Estaba a punto de salir a la calle, pero en cambio decidió hacer una visita a la casita del portero, oculta bajo el gran arco de la entrada a la facultad. Era un cobertizo estrecho, lleno de llaves, recados y un calentador eléctrico. Al fondo, una radio parloteaba para sí misma.
—Disculpe —dijo al hombre alto vestido de negro que estaba detrás del mostrador con los brazos cruzados—, me…
—Sí, míster MacDuff, ¿en qué puedo servirle?
En su actual estado de ánimo, Richard se habría visto en apuros para recordar su propio nombre, y se sorprendió un poco. Sin embargo, los porteros universitarios son famosos por su capacidad para realizar tales proezas memorísticas y por su tendencia a demostrarla a la menor provocación.
—¿Sabe si hay un caballo en alguna parte de la facultad? —preguntó Richard—. Quiero decir que si en el recinto universitario había algún caballo.
El portero no pestañeó.
—No, señor, y sí, señor. ¿Puedo servirle en algo más, míster MacDuff?

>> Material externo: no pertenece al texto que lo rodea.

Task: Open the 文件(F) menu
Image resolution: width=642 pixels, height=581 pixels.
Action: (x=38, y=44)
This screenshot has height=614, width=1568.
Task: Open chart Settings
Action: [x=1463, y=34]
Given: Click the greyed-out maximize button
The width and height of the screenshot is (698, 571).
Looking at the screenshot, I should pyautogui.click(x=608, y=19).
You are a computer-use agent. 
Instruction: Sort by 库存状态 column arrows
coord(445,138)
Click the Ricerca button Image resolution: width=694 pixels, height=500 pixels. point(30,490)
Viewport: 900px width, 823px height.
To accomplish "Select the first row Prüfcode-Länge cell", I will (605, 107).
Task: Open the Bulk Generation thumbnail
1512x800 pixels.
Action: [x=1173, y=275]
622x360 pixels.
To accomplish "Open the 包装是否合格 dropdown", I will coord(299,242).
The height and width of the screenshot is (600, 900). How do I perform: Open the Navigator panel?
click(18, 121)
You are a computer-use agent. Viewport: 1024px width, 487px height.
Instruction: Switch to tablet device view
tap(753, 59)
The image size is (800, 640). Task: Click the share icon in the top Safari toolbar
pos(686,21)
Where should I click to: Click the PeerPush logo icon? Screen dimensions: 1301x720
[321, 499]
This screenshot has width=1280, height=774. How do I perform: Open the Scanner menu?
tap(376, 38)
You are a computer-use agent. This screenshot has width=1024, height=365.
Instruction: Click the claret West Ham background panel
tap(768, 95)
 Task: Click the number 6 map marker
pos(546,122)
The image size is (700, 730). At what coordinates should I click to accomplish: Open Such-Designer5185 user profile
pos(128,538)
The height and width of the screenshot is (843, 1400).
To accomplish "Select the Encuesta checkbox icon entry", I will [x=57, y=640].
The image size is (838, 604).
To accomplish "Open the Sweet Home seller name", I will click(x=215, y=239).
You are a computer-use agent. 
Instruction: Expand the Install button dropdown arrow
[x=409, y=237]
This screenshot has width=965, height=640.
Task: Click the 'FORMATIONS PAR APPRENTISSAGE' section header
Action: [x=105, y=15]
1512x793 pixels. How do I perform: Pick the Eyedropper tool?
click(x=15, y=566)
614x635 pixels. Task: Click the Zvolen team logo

—Pues, no —contestó Richard, tamborileando los dedos en el mostrador—. No, gracias. Muchísimas gracias por su ayuda. Me alegro de volver a verle, hmm…, Bob —aventuró—. Bueno, entonces, buenas noches.
Se marchó.
El portero siguió inmóvil con los brazos cruzados, aunque meneando la cabeza muy, muy poquito.
—Aquí tienes otro poco de café, Bill —dijo otro portero, fuerte y de corta estatura, saliendo de un cuarto interior—. ¿No hace un poco más de frío esta noche?
—Creo que sí, Fred, gracias —repuso Bill, cogiendo la taza.
Bebió un sorbo.
—Digan lo que digan, a las personas no se les quitan las rarezas. Aquel tipo acaba de preguntarme si había un caballo en la facultad.
—¿Ah, sí? —Fred dio un sorbo a su café, dejando que el humo le escociera en los ojos—. Antes me vino un individuo, una especie de monje extranjero. Al principio no entendí nada de lo que me decía. Pero pareció contentarse con quedarse junto al fuego y escuchar las noticias por la radio.
—Extranjero, ¿eh?
—Al final le dije que se largara. Quedarse junto al fuego de ese modo… Entonces me preguntó que si ese era su cometido, largarse, y yo le dije en mi mejor tono de Bogart: «Más vale que lo creas, amigo».
—¿De veras? A mí me suena más a Jimmy Cagney.
—No, esa es mi voz de Bogart. Mi voz de Jimmy Cagney es esta: «Más vale que lo creas, amigo».
Bill lo miró, ceñudo.
—¿Esa es tu voz de Jimmy Cagney? Siempre creí que era tu voz de Kenneth McKellar.
—No escuchas bien, Billy, no tienes oído. Este es Kenneth McKellar: «Bueno, tu coges la carretera principal y yo la secundaria…».
—Ah, ya entiendo. Yo pensaba en el Kenneth McKellar escocés. ¿Y qué te dijo entonces el monje, Fred?
—Pues me miró a los ojos, Bill, y me dijo en su rara especie de…
—Olvídate del acento, Fred, sólo cuéntame lo que te dijo, si es que vale la pena.
—Sólo me dijo que me creía.
—Ya. Entonces no es una historia muy interesante, Fred.
—Bueno, a lo mejor no. Sólo te lo cuento porque añadió que había dejado el caballo en un lavabo y que me ocupase de que siguiera bien.